:: Source excerpt
Building façade in Cannes, France

Electile dysfunction?

Okay, this is my last chance to say something really pithy and profound about the 2008 U.S. election before it actually happens. So here goes. Wait for it… wait for it… any minute now… Sorry, I got nothing.

Well, okay, there’s this. With all the questioning about Barrack Obama’s past associations, his pastor, the guy who helped him buy his house and all the rest of it, I am still amazed that the McCain campaign and the media have never delved into the years that he served (under the name Lieutenant Commander Tuvok) on the Federation Starship Voyager. I think this period of his life is highly pertinent. We really need to ask ourselves if we are ready to elect a Vulcan president.

This leads to a related question. If the Vulcan Obama can be said to have the personality of Mr. Spock, does this mean that McCain would be Capt. Kirk? Let’s see, James T. Kirk, the hammy, over-emoting young leader with a female alien in every space port… No. Clearly, Bill Clinton was Capt. Kirk. McCain is more like one of those crotchety old Federation admirals who comes on the view screen and tells the Enterprise crew they can’t do something and then, once the view screen is turned off, Kirk and the crew go and do it anyway.

But here I am focusing on the personalities of the candidates. That’s what we all do. We get so caught up in the colorful individuals and the compelling narrative of the election story that we tend to lose sight of the bigger picture. And what is the bigger picture? I think I caught a glimpse of it back in the 1990s when I heard Capt. Kirk, I mean Bill Clinton, wax philosophical during a visit to Ireland. Clinton loved Ireland, and Ireland loved him. At one point, he was rumored to be buying a home in Kenmare, County Kerry, but nothing came of it. And maybe it is just as well. Much of Kenmare was under water last week. But I digress.
::::
:: Records
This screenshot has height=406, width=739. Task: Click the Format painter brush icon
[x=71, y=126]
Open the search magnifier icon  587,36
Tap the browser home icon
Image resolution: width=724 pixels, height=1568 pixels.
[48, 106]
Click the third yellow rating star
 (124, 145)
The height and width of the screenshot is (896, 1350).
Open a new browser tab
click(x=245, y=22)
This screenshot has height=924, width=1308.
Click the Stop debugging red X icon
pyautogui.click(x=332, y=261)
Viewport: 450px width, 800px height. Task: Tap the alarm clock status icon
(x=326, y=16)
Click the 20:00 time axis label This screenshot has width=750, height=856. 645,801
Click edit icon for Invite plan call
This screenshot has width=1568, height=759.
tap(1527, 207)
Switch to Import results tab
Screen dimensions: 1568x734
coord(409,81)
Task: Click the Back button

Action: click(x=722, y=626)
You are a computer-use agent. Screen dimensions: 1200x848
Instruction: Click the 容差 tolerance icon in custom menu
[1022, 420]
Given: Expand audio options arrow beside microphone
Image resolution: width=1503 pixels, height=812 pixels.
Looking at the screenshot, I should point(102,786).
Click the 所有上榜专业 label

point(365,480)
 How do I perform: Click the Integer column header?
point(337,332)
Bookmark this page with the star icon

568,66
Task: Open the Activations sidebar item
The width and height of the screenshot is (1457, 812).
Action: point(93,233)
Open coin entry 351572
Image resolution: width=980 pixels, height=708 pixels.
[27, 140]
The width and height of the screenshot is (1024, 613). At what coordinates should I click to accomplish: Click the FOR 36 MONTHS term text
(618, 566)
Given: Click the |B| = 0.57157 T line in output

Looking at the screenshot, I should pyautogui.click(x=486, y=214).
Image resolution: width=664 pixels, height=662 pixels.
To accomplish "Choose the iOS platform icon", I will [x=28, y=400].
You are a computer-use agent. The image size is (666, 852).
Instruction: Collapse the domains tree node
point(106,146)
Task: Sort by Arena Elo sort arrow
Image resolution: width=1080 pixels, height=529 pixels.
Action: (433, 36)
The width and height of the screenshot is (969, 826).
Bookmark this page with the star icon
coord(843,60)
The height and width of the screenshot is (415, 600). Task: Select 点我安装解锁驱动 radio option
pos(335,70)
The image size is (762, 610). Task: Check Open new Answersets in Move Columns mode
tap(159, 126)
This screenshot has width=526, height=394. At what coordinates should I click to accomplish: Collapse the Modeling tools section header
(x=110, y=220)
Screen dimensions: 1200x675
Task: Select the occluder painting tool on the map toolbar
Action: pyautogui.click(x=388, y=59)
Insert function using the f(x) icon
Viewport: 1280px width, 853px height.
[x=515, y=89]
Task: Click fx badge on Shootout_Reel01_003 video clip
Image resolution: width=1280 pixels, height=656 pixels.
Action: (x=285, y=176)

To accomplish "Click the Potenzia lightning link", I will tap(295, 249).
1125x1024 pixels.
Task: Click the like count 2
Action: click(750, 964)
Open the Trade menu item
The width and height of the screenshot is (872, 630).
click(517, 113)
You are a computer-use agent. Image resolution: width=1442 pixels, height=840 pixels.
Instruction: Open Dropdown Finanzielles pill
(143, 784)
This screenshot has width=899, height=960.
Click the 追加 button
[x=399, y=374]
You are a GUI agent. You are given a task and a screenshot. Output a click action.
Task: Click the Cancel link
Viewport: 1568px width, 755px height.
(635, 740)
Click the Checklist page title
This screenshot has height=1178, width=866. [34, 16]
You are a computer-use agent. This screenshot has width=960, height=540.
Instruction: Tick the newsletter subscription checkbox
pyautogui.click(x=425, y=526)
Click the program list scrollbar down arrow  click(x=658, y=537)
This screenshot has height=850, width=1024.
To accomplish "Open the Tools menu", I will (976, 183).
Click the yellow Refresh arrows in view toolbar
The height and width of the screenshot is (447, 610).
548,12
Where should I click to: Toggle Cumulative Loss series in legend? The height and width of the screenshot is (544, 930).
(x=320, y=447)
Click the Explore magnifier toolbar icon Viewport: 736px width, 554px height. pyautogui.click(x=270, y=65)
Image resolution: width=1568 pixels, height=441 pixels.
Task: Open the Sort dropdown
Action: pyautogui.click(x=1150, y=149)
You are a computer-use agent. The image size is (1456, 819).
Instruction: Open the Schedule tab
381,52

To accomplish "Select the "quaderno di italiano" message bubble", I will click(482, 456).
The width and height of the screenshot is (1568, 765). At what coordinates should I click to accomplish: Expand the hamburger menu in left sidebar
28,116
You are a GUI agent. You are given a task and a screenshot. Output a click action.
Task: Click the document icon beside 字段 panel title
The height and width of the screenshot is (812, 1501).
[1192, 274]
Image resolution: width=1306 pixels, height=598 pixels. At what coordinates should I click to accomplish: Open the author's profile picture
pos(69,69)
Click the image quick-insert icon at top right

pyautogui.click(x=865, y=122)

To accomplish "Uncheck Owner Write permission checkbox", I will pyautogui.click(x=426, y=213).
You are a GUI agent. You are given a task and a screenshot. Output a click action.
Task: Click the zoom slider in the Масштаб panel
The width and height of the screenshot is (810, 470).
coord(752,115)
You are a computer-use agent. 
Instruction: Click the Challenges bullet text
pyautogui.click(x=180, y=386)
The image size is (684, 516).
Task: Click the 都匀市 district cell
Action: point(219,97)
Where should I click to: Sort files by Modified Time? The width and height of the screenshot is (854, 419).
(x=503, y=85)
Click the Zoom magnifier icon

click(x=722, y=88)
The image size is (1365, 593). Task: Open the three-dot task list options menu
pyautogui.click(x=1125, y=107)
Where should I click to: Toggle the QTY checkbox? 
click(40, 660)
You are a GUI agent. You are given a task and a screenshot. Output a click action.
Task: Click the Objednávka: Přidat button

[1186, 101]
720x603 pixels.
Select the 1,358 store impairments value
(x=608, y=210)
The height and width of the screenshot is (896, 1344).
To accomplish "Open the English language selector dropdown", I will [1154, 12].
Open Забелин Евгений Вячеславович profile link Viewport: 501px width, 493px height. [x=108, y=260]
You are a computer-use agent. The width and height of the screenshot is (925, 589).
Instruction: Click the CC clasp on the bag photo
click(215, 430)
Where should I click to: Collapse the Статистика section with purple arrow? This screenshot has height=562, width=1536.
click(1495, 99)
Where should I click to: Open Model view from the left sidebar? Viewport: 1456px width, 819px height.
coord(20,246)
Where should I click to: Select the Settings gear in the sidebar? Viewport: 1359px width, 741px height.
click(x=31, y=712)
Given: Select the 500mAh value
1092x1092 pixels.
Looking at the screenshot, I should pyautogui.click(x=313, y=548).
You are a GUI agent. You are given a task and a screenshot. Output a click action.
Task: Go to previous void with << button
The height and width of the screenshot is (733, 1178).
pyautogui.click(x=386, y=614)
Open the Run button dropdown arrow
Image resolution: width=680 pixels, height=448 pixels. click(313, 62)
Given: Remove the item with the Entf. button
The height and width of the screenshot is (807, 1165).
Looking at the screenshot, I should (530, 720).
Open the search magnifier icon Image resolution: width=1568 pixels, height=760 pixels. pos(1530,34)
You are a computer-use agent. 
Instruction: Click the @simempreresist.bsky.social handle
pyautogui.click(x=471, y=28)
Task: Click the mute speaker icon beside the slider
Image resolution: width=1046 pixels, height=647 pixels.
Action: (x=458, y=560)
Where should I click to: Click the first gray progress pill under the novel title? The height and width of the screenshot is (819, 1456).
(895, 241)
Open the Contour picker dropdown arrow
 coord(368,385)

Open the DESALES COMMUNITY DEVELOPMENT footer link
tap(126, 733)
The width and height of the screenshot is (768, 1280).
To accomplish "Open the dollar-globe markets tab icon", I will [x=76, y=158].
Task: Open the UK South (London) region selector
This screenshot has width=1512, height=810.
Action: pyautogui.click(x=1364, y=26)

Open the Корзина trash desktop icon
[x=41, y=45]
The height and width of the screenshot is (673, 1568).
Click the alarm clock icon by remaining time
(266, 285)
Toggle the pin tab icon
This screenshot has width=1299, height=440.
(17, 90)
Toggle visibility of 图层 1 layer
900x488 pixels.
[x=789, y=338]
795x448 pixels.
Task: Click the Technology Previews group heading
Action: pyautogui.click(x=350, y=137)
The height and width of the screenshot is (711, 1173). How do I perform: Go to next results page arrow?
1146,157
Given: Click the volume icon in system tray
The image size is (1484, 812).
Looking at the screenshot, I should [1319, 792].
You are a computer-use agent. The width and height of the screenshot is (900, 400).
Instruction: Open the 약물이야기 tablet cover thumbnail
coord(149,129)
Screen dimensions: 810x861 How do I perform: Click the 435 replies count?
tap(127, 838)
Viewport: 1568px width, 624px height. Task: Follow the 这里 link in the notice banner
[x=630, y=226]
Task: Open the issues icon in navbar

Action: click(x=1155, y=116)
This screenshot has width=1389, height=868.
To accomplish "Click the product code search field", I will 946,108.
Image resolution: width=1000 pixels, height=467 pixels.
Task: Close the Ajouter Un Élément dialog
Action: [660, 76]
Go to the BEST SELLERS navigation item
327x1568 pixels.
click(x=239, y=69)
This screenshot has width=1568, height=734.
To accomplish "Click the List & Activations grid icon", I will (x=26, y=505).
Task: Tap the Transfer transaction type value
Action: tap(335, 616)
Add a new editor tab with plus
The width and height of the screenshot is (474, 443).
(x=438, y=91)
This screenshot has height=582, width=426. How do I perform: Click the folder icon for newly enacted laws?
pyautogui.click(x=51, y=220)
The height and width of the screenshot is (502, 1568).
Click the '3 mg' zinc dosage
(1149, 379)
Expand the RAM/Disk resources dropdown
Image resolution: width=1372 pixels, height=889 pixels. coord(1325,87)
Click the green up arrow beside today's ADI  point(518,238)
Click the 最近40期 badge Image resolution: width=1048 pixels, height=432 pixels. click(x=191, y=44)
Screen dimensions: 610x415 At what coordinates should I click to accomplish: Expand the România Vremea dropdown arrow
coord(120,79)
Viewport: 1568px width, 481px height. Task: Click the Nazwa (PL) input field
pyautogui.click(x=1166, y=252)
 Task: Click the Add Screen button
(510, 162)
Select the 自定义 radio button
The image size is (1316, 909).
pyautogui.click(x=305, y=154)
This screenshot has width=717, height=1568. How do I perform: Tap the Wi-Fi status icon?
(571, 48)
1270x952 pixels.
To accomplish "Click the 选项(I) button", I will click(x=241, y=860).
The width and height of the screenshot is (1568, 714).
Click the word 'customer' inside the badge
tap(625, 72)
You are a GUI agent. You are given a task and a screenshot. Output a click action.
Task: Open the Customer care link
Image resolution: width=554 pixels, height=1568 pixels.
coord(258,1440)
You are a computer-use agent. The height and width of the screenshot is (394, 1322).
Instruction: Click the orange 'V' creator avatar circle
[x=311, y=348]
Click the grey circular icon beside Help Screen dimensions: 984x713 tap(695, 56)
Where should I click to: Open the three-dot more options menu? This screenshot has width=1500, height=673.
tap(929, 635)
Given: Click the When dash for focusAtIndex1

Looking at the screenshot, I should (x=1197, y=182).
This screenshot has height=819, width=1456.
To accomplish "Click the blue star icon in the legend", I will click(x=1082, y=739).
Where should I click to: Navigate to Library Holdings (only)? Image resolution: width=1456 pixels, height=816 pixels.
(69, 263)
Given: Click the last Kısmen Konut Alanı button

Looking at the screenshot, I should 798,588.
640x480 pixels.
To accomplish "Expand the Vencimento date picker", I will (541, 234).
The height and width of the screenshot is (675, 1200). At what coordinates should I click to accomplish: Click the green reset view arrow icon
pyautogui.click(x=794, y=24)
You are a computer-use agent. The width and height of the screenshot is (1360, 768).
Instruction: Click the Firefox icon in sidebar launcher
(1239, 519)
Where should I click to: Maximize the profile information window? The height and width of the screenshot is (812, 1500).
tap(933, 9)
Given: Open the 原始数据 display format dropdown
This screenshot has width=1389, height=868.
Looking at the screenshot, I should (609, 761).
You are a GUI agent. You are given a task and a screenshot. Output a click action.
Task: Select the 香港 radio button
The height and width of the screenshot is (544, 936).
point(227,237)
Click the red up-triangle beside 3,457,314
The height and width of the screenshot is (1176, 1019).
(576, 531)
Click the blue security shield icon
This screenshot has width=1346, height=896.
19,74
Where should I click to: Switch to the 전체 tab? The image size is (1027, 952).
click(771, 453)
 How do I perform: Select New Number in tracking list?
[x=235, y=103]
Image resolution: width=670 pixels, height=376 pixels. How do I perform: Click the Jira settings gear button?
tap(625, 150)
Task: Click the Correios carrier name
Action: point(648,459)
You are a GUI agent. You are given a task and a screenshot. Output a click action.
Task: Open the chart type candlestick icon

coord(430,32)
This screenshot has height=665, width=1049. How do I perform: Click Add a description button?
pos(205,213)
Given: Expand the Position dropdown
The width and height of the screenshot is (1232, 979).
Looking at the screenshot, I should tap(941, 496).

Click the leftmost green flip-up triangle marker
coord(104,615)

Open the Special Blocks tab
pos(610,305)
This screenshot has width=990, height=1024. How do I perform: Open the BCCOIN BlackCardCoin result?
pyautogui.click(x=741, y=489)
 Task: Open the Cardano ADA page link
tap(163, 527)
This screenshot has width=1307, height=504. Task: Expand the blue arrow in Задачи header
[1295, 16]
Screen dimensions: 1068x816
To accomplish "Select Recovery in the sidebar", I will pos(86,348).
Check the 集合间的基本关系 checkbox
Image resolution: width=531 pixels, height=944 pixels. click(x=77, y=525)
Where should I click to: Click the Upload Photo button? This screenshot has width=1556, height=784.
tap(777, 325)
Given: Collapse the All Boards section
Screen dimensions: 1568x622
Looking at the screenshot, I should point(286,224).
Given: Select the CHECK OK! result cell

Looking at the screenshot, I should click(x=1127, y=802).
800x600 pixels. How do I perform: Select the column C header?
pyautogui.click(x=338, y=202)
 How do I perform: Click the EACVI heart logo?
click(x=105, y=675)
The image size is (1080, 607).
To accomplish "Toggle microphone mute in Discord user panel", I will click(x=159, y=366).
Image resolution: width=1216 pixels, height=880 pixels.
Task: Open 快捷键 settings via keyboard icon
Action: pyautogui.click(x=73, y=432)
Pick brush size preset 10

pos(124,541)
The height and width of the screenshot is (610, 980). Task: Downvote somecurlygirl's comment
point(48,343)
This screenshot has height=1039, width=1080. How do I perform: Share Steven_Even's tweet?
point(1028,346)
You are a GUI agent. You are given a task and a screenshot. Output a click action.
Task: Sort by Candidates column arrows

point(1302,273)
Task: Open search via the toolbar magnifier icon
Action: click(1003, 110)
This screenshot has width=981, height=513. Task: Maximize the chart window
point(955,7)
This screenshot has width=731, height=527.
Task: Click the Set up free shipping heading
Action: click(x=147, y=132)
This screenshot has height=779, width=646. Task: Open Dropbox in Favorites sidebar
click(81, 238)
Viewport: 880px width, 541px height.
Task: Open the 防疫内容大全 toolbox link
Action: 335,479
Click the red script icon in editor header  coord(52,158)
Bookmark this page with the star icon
::::
:: Task statement ::
Extract, word for word, the part of the election blog post that opens with the words containing "Okay, this is" and closes with "a Vulcan president.". The material stands apart from the election blog post.

:: Written response ::
Okay, this is my last chance to say something really pithy and profound about the 2008 U.S. election before it actually happens. So here goes. Wait for it… wait for it… any minute now… Sorry, I got nothing.

Well, okay, there’s this. With all the questioning about Barrack Obama’s past associations, his pastor, the guy who helped him buy his house and all the rest of it, I am still amazed that the McCain campaign and the media have never delved into the years that he served (under the name Lieutenant Commander Tuvok) on the Federation Starship Voyager. I think this period of his life is highly pertinent. We really need to ask ourselves if we are ready to elect a Vulcan president.